Dataset records:
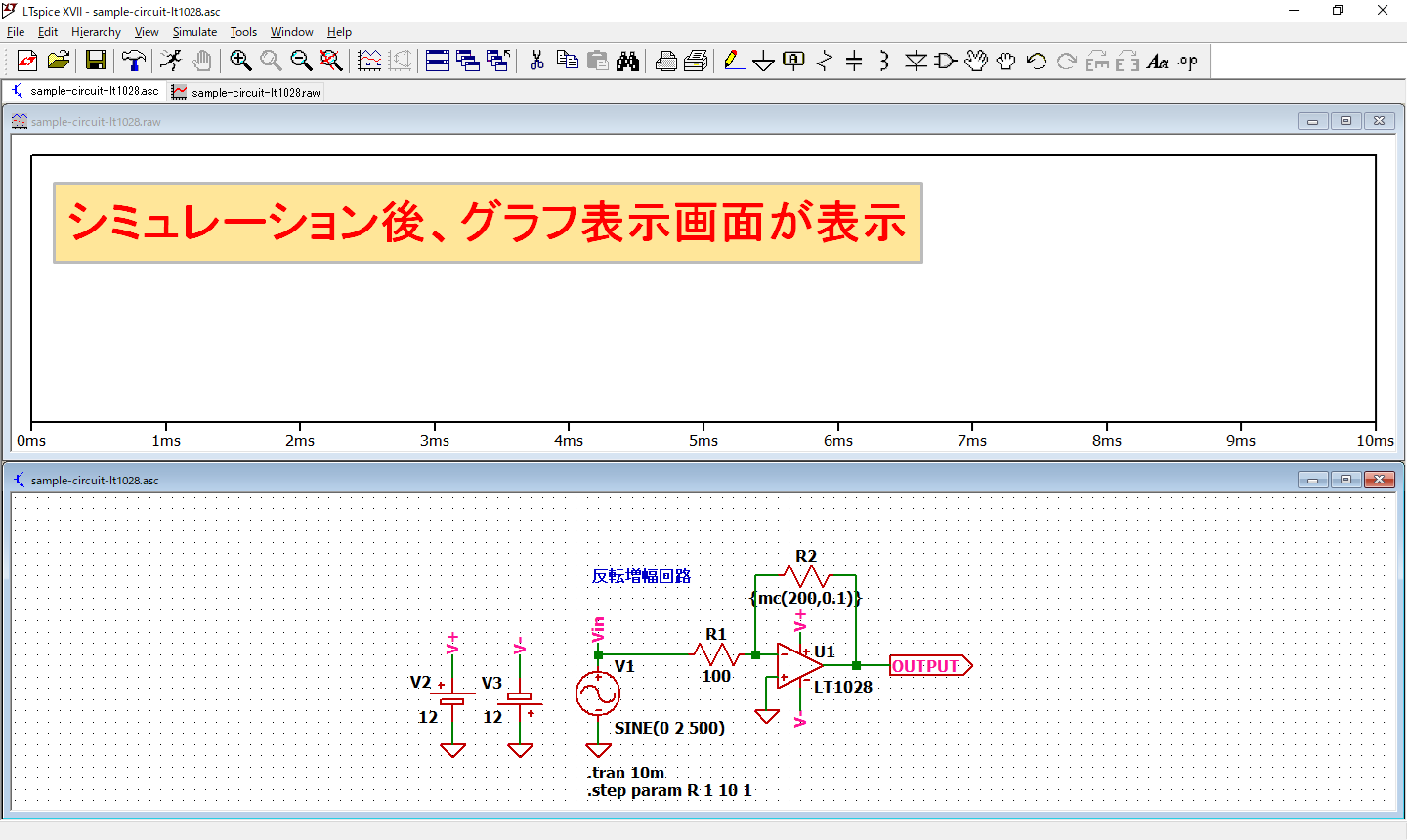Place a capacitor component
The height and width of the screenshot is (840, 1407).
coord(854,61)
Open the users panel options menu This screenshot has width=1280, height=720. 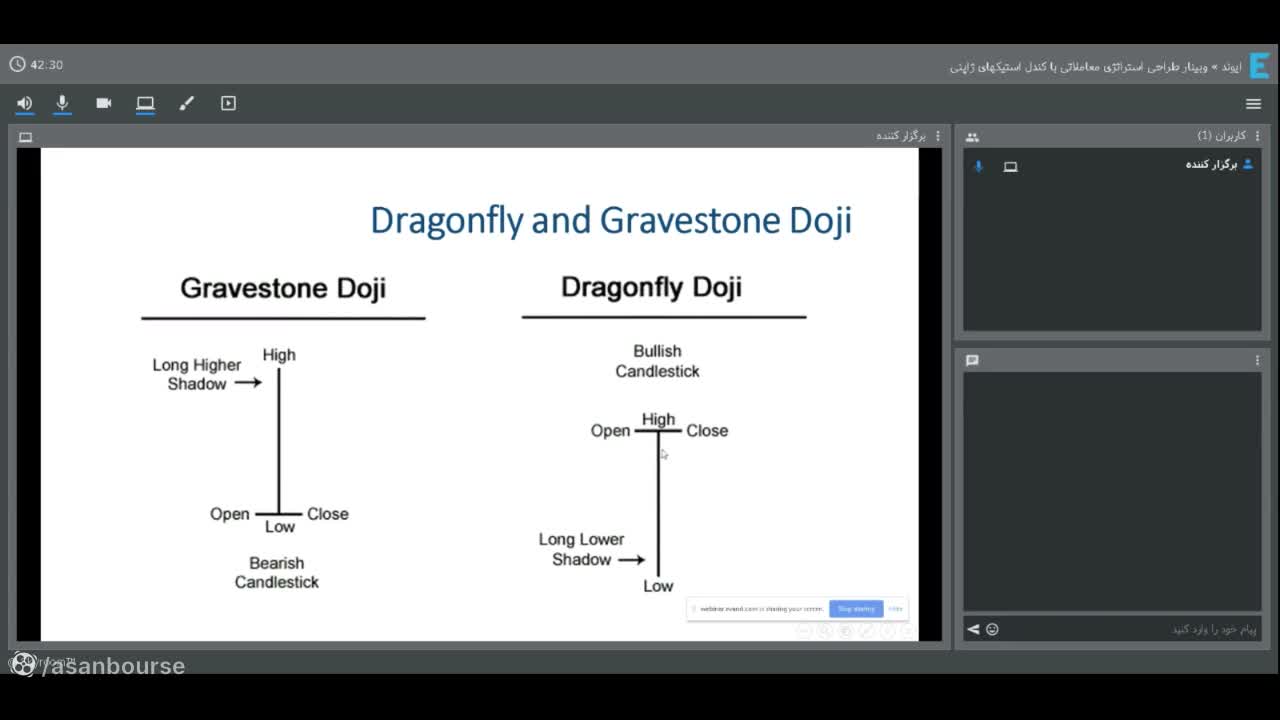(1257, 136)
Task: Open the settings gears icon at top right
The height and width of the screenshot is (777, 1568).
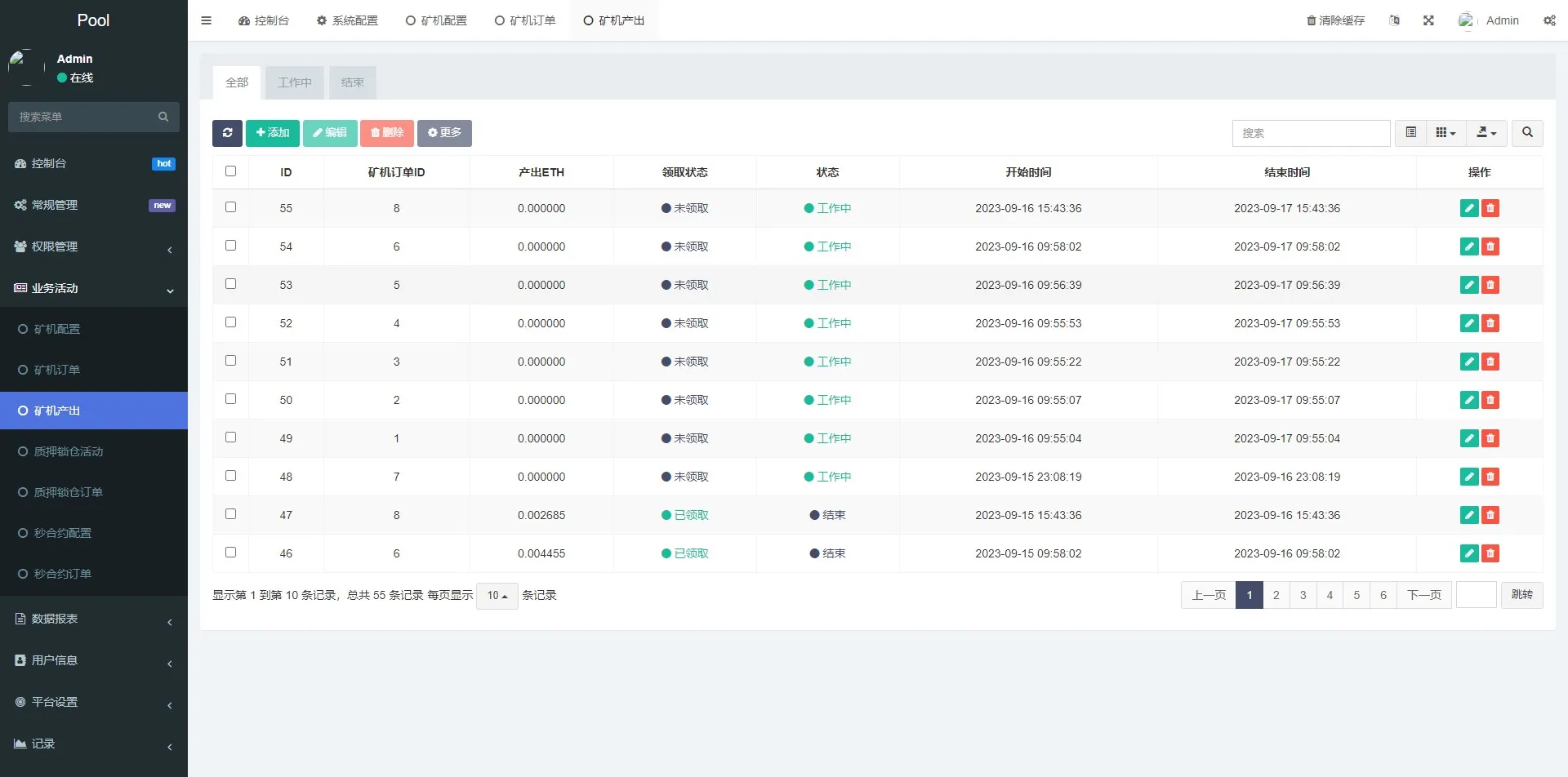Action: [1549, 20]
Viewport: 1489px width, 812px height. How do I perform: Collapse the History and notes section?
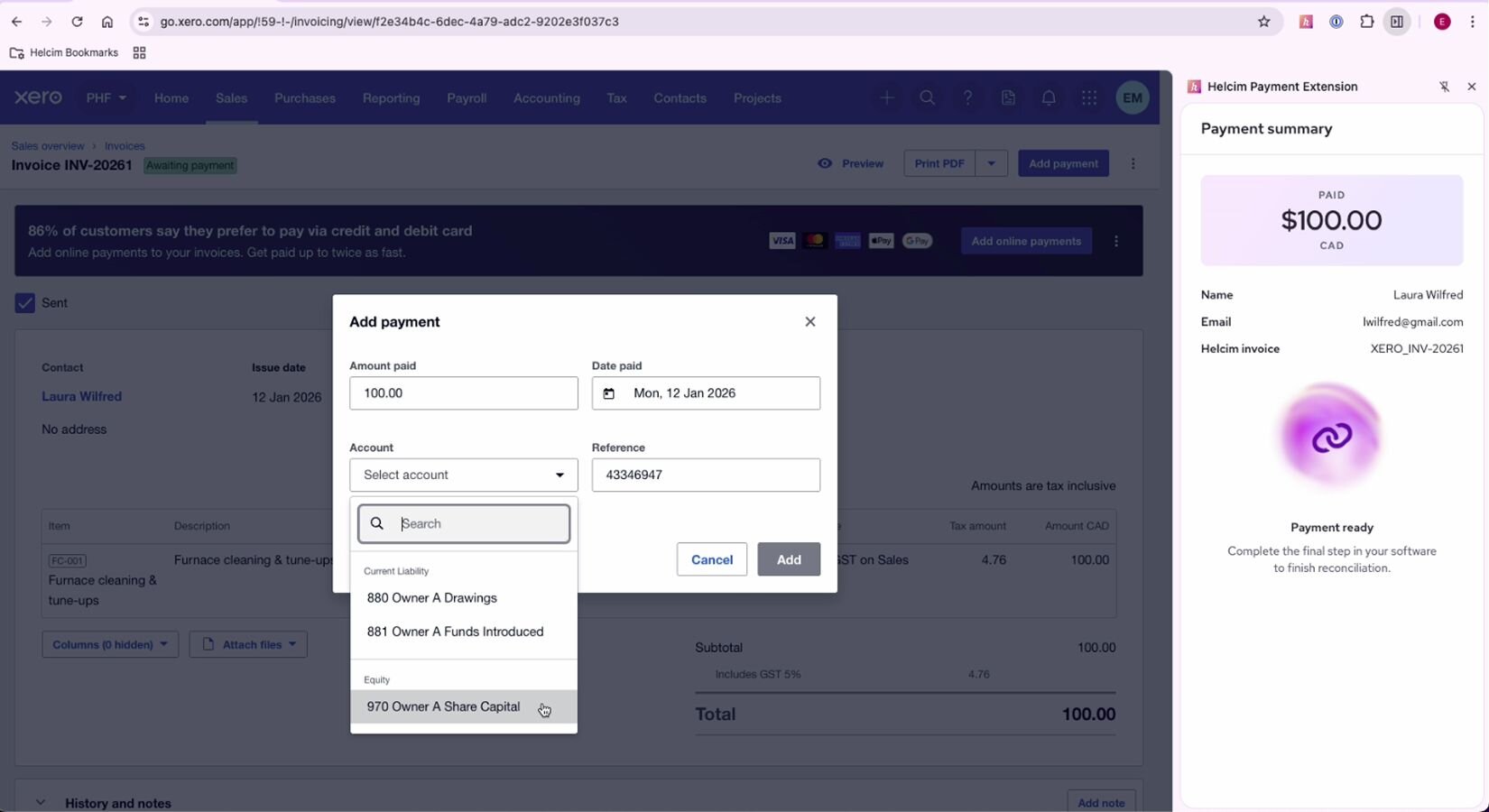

▶ Assignment:
Please write out, word for word, each line from the one with "Task: Open the" to the last line of the data, keeping both ends and omitting pictures.

▶ Solution to the exercise:
Task: Open the settings gears icon at top right
The height and width of the screenshot is (777, 1568).
Action: [1549, 20]
Viewport: 1489px width, 812px height. How do I perform: Collapse the History and notes section?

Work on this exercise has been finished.